## [RECORDS FOR PROCESSING]

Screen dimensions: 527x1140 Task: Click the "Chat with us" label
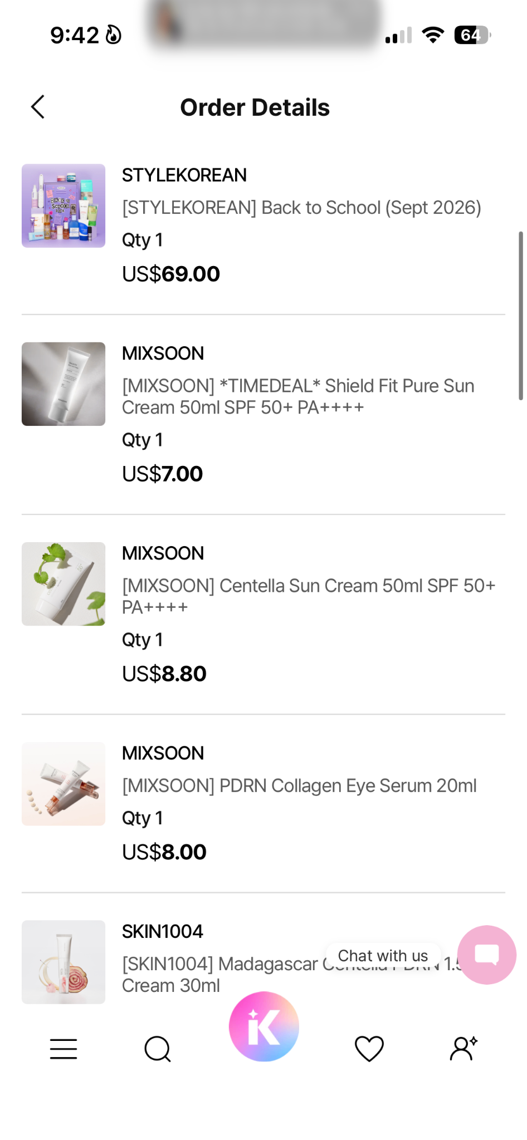click(x=383, y=956)
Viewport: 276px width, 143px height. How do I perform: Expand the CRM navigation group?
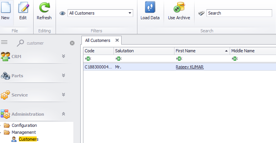coord(64,56)
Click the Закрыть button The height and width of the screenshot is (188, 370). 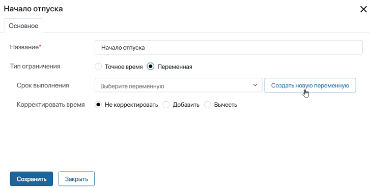tap(76, 179)
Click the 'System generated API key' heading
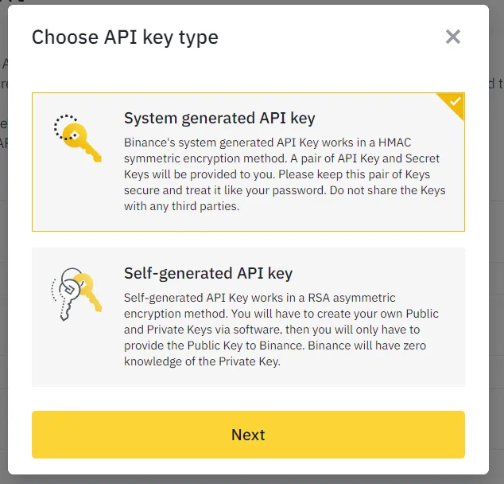 pos(219,119)
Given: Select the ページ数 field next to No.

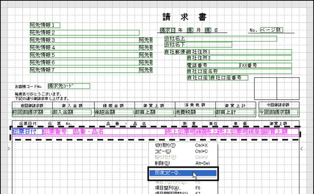Looking at the screenshot, I should [x=271, y=30].
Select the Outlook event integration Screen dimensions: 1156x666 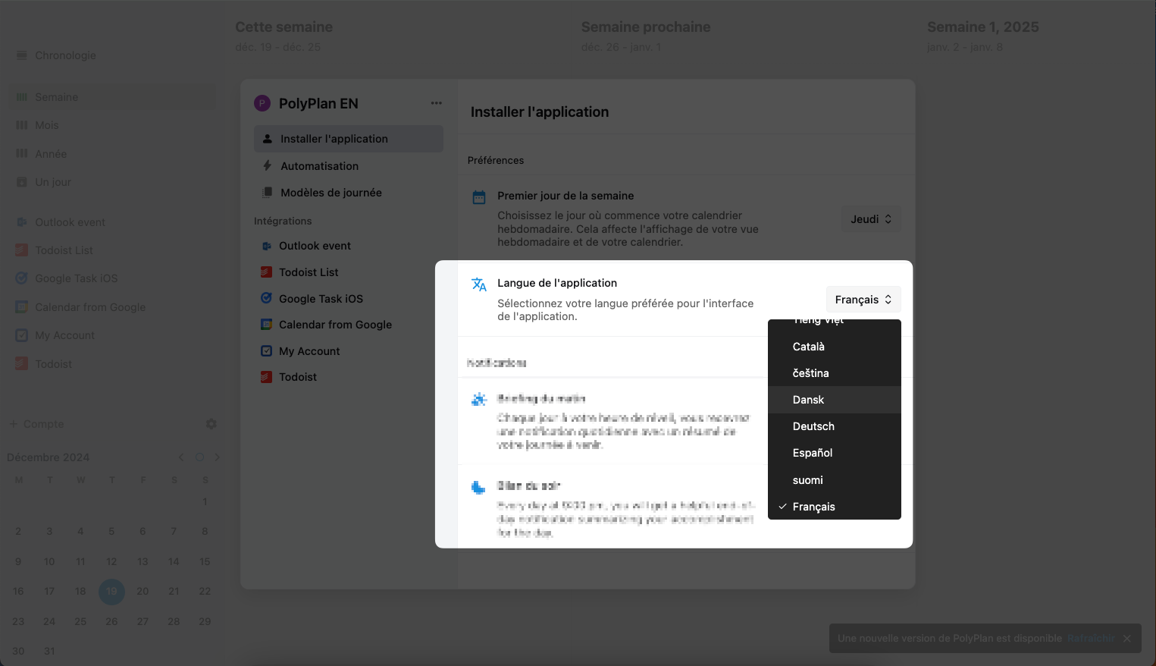click(315, 246)
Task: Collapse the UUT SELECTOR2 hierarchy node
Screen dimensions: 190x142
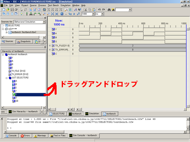Action: click(x=6, y=78)
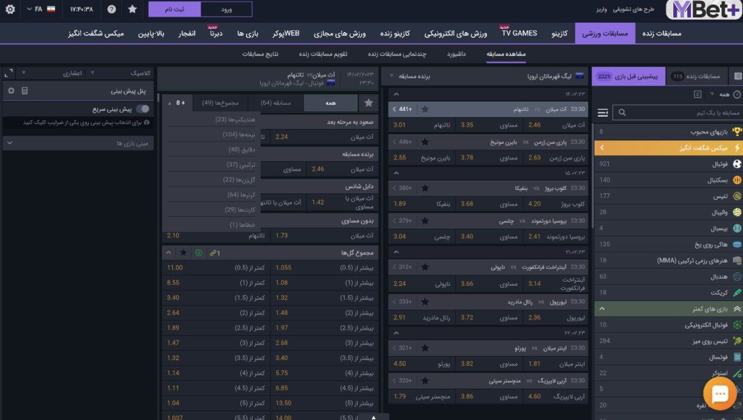
Task: Select the Basketball sport icon
Action: [x=735, y=180]
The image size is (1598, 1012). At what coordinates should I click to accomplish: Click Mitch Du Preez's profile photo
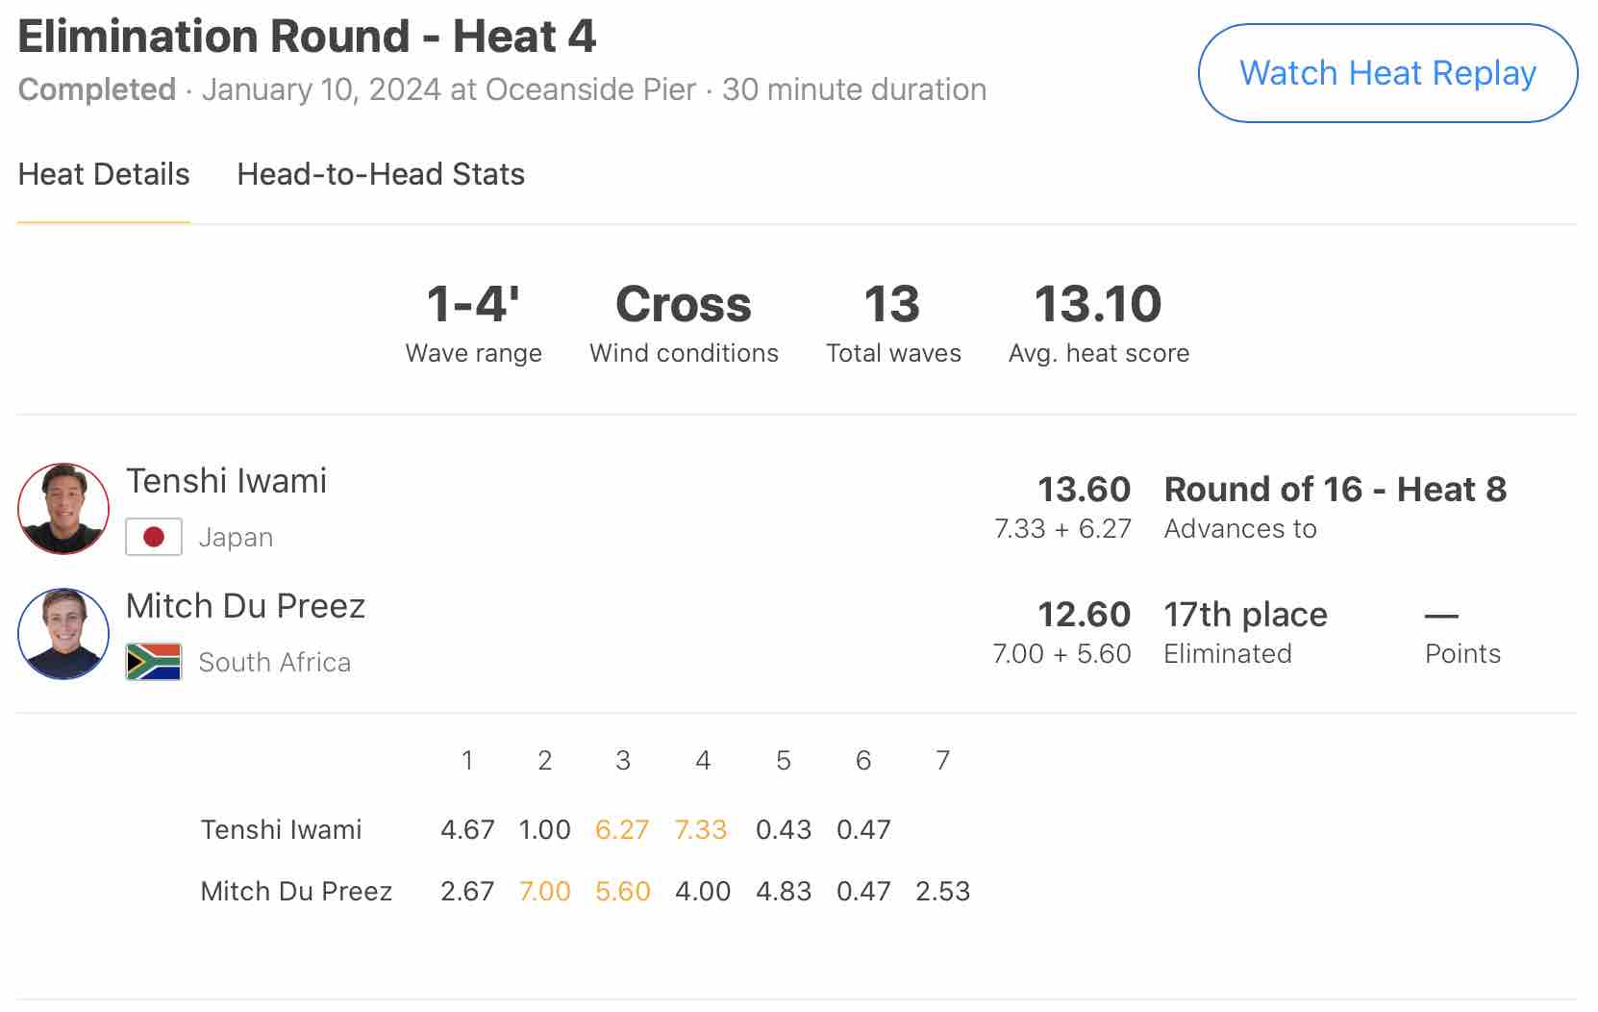(63, 634)
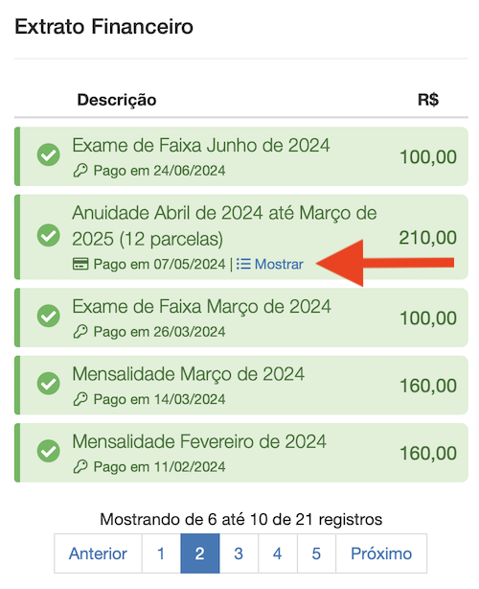Click the Próximo pagination button
Image resolution: width=479 pixels, height=589 pixels.
tap(381, 554)
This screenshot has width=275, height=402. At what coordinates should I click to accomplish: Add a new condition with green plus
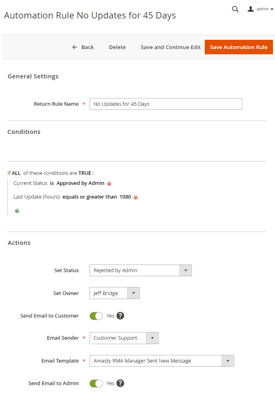tap(17, 211)
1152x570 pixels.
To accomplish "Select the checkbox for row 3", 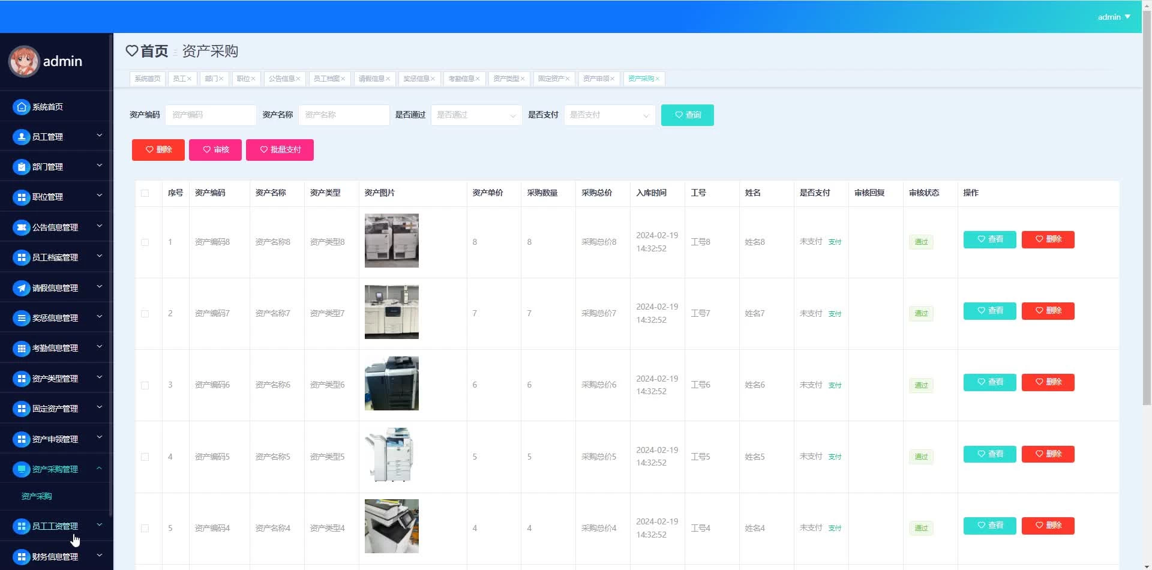I will coord(145,385).
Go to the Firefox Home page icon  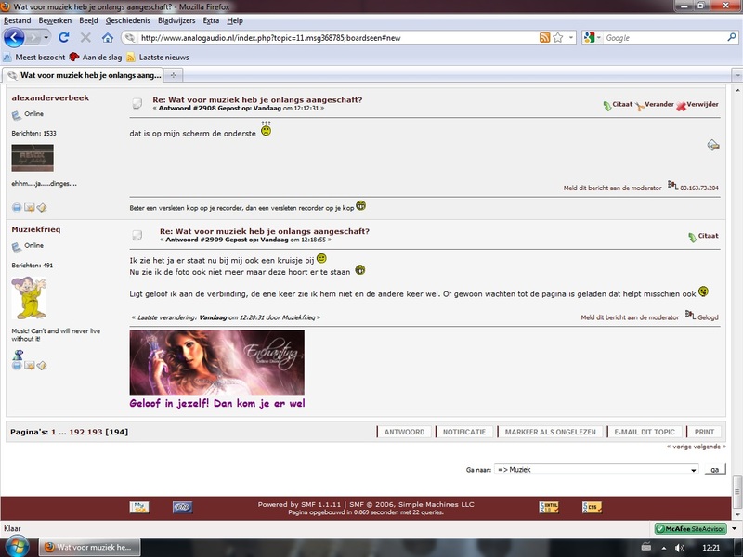tap(108, 38)
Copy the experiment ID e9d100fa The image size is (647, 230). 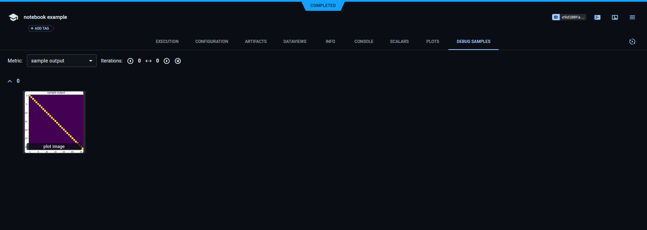pos(569,17)
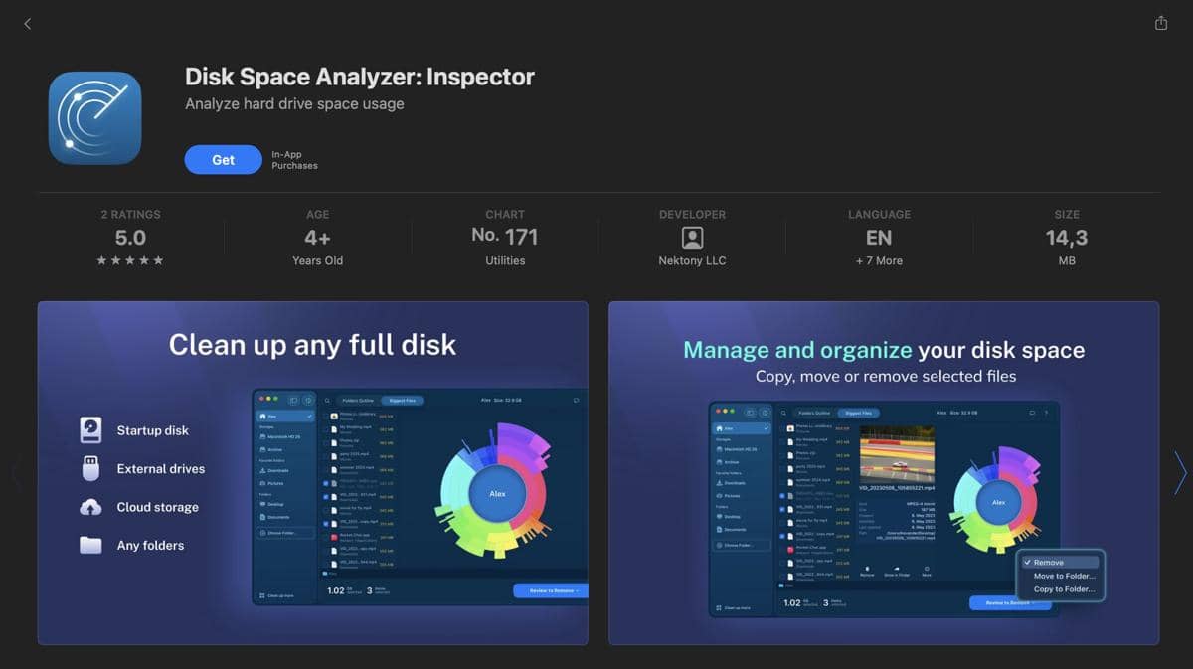The width and height of the screenshot is (1193, 669).
Task: Click the Get button to install the app
Action: coord(223,159)
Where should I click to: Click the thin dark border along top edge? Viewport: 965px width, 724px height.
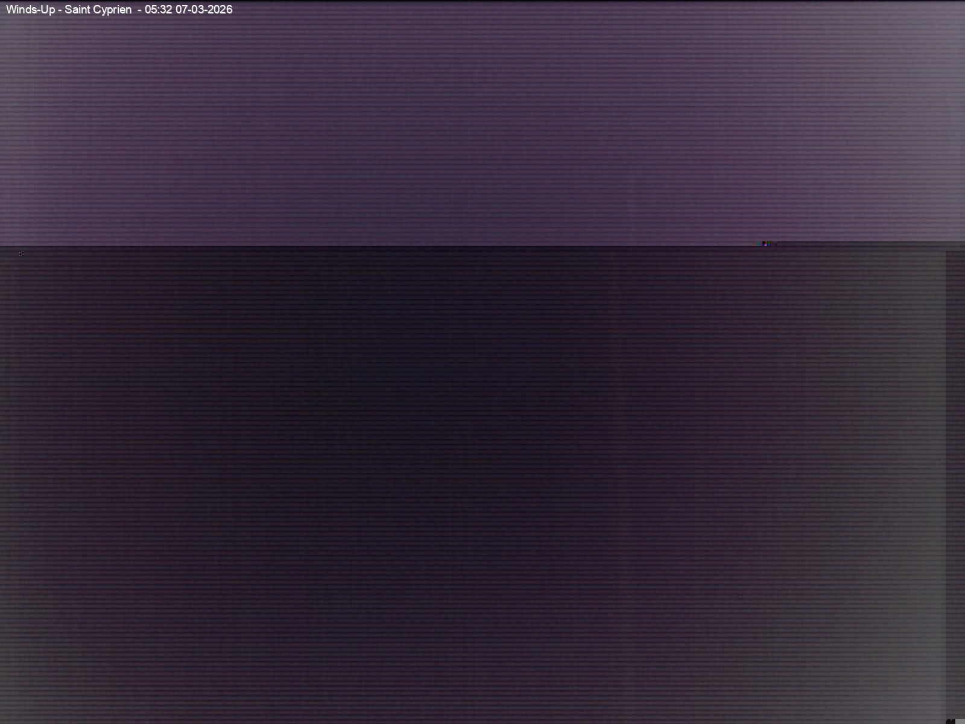coord(483,1)
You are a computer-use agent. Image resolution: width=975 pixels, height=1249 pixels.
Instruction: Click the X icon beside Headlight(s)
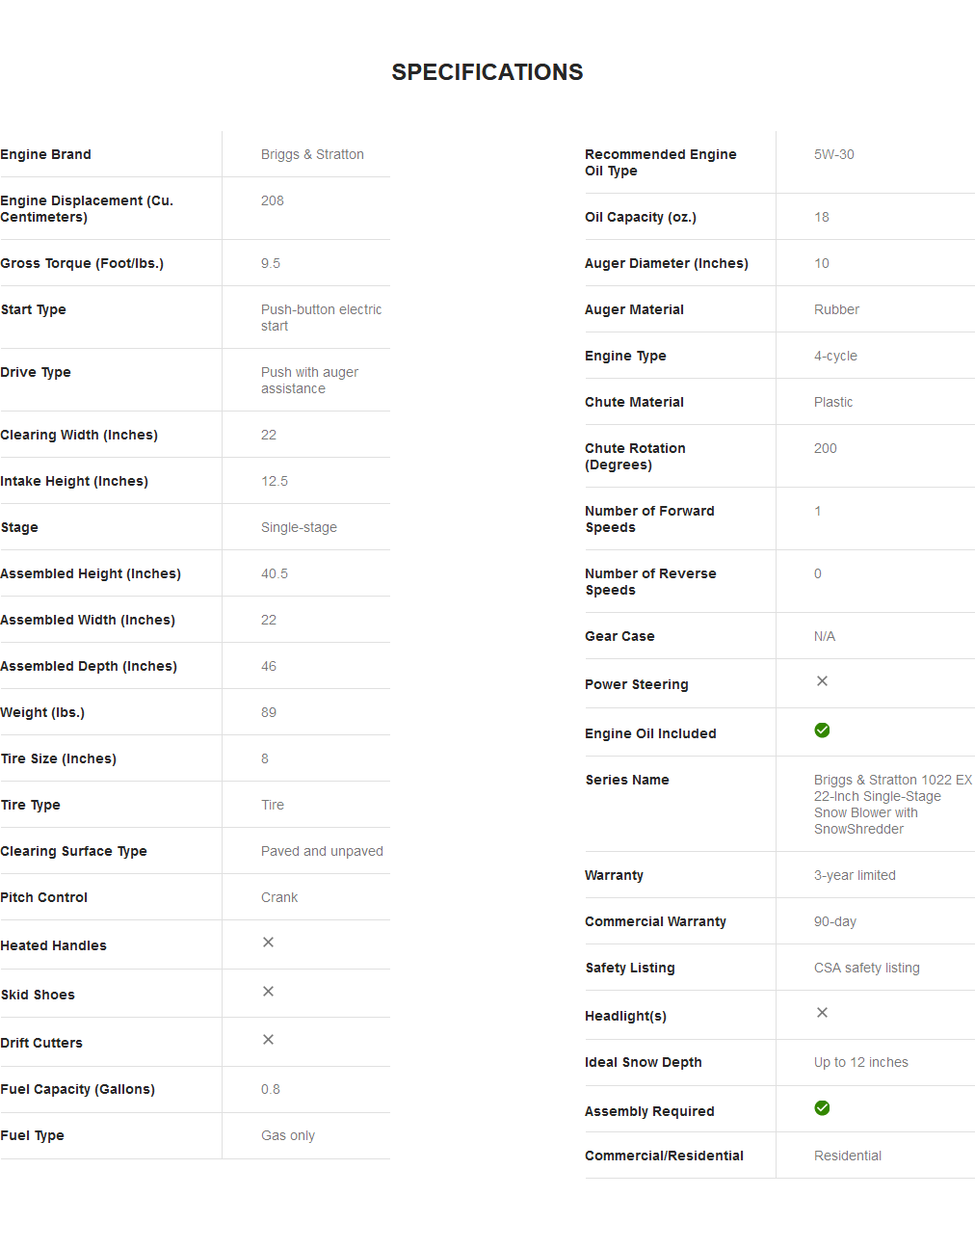[x=822, y=1013]
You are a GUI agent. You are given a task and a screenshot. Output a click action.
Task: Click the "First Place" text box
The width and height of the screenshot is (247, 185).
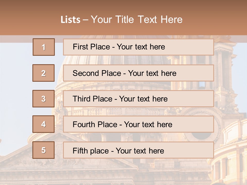coord(138,47)
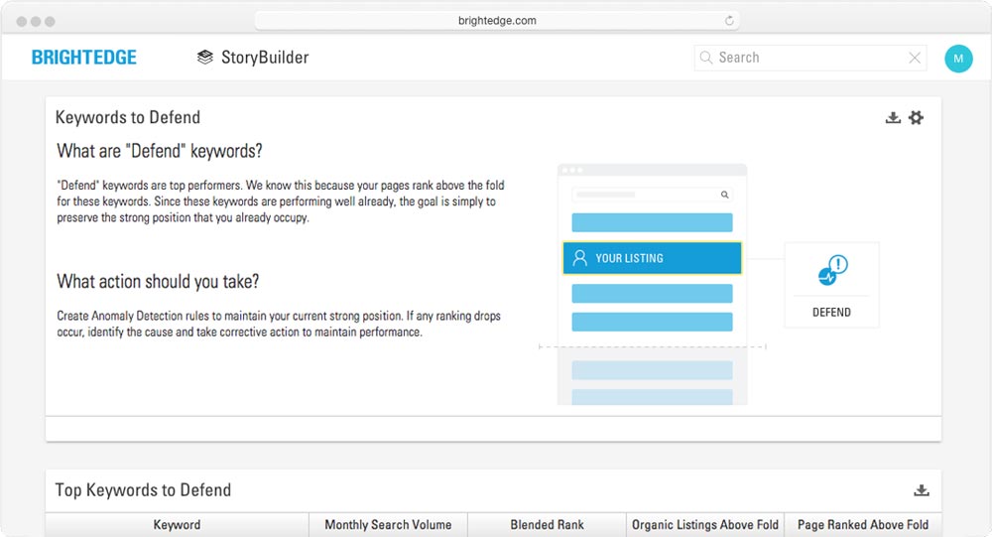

## [WHAT IS BEING ASKED]
Your answer must be the lines from the one containing "You are a GUI" through the final line of the entries, duplicated exactly, with both ends kept and all pictures left out.

## [EXERCISE SOLUTION]
You are a GUI agent. You are given a task and a screenshot. Output a click action.
Task: Click the "First Place" text box
The width and height of the screenshot is (247, 185).
coord(138,47)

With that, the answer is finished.